Polícia investiga homem por cobrar “aluguel” de terrenos já comprados em Guarulhos

A Polícia Civil de São Paulo investiga Ricardo Juliano de Moura, suspeito de cobrar aluguel de famílias que já haviam comprado terrenos no bairro Parque Mikail, em Guarulhos, Grande São Paulo. Segundo as investigações, ele dizia ser proprietário dos terrenos e utilizava ameaças, agressões e até incêndios para forçar moradores a pagar ou a deixar os imóveis. Mais de 100 boletins de ocorrência foram registrados contra ele, por extorsão qualificada e associação criminosa.

Ricardo também é investigado por parcelamento irregular do solo urbano, crime previsto no artigo 50 da legislação paulista, que tipifica loteamentos ou desmembramentos clandestinos. Uma das vítimas chegou a ser impedida de entrar na própria casa e encontrou um aviso no muro indicando que estava “jurada de morte”.

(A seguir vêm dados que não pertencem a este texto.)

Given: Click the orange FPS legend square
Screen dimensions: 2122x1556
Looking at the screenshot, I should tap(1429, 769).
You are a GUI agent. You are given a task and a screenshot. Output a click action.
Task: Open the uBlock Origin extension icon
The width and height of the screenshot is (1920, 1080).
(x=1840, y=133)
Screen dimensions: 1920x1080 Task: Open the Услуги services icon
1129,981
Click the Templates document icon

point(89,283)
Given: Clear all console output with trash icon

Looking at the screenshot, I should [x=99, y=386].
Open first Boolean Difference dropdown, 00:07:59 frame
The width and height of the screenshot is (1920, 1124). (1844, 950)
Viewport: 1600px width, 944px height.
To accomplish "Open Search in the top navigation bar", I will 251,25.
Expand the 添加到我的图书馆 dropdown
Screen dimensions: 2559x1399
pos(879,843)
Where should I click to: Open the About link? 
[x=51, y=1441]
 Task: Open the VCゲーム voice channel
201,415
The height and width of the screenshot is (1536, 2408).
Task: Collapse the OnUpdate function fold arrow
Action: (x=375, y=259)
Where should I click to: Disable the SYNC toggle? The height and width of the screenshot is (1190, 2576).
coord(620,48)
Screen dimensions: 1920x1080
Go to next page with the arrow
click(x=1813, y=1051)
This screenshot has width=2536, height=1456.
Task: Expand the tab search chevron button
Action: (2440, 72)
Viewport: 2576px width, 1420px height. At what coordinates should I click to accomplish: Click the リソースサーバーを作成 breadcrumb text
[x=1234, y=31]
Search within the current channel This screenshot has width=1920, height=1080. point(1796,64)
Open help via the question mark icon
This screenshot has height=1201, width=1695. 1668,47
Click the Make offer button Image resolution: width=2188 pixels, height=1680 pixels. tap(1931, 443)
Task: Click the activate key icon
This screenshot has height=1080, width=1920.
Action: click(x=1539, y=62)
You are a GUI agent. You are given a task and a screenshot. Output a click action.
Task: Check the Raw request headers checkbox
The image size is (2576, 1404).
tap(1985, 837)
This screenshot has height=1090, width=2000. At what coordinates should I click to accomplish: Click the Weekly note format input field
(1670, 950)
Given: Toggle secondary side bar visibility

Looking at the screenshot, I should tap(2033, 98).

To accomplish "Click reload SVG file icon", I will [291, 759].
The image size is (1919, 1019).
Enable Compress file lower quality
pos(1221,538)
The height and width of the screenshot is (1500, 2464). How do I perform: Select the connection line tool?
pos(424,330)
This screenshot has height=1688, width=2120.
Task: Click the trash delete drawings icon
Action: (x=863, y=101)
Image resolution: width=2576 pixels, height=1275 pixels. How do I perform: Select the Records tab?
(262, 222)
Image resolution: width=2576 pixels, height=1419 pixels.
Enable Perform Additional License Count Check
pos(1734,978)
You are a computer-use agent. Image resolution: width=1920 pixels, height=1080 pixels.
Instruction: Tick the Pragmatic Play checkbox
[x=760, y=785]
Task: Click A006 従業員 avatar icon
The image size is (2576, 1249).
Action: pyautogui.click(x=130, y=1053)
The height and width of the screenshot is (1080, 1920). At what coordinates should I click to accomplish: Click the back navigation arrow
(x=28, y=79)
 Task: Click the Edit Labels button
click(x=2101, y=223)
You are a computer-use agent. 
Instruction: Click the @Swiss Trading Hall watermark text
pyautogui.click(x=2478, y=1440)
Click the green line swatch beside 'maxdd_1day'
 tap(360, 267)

Segundo o vereador Delegado Gustavo Mesquita (Republicanos), “são famílias humildes, que compraram o sonho da casa própria e hoje vivem um pesadelo. Estão sendo ameaçadas, humilhadas e coagidas por alguém que se diz dono de um condomínio, mas age fora da lei”.

O suspeito administrava o loteamento irregular, controlando fornecimento de água e energia e montando uma espécie de “milícia particular”, impedindo moradores de se comunicarem entre si. Quem desobedecia sofria represálias, como corte de serviços básicos ou invasão de imóveis.

O esquema funcionava da seguinte forma: anúncios de venda eram divulgados, e compradores eram informados de que o terreno estava em litígio judicial. Para concluir a compra, era exigido pagamento adiantado — em um caso, R$ 16 mil via PIX — e contratos falsos eram apresentados. Nenhum valor era devolvido quando as negociações fracassavam.

Entre os casos mais graves, uma mulher precisou abandonar a casa onde vivia com o filho com Síndrome de Down após disparos contra o imóvel. “Ele atirou três vezes contra a minha casa. Uma das balas atingiu o tambor de água, outra acertou a janela do quarto da minha filha. Quase a matou”, relatou.

A SSP informou que os casos estão sendo investigados pela Delegacia de Investigações sobre Crimes contra o Meio Ambiente (DICCMA) de Guarulhos. A prisão temporária de um dos investigados foi convertida em preventiva, e o irmão do suspeito também teve prisão preventiva decretada. Ambos foram denunciados pelo Ministério Público pelos crimes de extorsão qualificada e associação criminosa.